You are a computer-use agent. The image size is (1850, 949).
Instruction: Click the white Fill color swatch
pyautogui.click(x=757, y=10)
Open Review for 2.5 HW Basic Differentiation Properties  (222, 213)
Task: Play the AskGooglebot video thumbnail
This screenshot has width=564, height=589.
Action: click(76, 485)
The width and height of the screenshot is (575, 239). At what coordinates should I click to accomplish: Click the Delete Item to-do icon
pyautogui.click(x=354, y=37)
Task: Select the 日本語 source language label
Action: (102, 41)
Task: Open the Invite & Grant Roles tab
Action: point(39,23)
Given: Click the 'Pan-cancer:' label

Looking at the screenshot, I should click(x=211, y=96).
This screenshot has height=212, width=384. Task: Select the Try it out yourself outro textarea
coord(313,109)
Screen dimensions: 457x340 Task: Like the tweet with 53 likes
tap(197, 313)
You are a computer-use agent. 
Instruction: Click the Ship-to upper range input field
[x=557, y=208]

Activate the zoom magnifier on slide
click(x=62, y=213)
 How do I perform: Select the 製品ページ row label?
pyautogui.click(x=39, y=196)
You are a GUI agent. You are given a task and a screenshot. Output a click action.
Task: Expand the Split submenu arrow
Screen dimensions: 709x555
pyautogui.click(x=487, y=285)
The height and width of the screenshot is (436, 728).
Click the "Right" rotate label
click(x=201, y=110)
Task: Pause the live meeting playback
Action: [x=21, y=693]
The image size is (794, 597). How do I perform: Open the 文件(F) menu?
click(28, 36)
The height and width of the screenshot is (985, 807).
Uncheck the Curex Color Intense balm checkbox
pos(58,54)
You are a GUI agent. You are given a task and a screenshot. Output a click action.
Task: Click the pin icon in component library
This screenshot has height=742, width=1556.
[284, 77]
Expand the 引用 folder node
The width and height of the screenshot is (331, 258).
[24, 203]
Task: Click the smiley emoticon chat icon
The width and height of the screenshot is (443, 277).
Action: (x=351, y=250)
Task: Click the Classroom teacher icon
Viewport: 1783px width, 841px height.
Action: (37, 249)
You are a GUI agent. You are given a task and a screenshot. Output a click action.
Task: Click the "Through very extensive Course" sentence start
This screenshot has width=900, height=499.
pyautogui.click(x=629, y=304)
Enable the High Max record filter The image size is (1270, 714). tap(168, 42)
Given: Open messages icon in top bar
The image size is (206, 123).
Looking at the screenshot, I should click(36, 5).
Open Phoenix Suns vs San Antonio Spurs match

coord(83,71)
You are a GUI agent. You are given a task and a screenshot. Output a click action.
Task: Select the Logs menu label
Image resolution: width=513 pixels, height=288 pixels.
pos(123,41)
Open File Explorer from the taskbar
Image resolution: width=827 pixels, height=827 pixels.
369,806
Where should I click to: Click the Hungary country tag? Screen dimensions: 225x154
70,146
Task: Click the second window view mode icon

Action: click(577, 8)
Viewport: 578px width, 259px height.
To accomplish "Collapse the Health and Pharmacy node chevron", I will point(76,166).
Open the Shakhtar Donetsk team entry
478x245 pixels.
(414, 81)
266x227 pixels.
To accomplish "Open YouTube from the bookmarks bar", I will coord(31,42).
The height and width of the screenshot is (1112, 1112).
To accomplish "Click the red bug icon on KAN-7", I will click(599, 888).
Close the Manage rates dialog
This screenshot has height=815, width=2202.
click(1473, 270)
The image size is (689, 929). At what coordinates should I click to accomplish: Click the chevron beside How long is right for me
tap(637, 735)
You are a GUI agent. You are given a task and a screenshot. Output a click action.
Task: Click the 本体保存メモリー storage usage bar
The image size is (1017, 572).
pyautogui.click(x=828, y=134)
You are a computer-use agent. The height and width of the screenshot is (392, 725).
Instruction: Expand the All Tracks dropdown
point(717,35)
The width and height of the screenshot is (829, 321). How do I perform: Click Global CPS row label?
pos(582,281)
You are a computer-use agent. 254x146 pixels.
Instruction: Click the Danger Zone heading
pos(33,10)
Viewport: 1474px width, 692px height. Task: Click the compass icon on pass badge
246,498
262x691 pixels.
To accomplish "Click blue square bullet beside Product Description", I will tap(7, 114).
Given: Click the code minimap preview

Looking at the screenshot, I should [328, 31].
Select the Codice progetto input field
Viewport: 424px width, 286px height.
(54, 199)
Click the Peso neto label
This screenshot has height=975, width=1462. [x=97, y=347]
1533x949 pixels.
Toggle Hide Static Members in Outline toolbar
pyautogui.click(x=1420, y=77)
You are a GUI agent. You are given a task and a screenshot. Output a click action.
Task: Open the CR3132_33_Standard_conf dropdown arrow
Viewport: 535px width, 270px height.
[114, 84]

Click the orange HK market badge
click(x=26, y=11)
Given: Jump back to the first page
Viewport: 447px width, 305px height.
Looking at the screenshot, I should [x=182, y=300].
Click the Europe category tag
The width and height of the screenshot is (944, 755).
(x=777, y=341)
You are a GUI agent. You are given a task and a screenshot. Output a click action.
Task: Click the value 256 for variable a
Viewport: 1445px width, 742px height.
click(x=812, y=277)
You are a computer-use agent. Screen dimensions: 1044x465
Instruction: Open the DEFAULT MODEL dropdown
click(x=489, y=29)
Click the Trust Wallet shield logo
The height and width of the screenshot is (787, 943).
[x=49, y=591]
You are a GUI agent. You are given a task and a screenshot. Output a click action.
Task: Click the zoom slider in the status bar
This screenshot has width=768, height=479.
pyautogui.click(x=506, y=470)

━━━━━━━━━━━━━━━━━━━━

What you need to do ▸ Look for the string "computer" in the entries above. Copy every line that has it.

Answer section ▸
You are a computer-use agent. The image size is (1850, 949).
You are a computer-use agent. 
You are a computer-use agent. The height and width of the screenshot is (392, 725).
You are a computer-use agent. 254x146 pixels.
You are a computer-use agent. Screen dimensions: 1044x465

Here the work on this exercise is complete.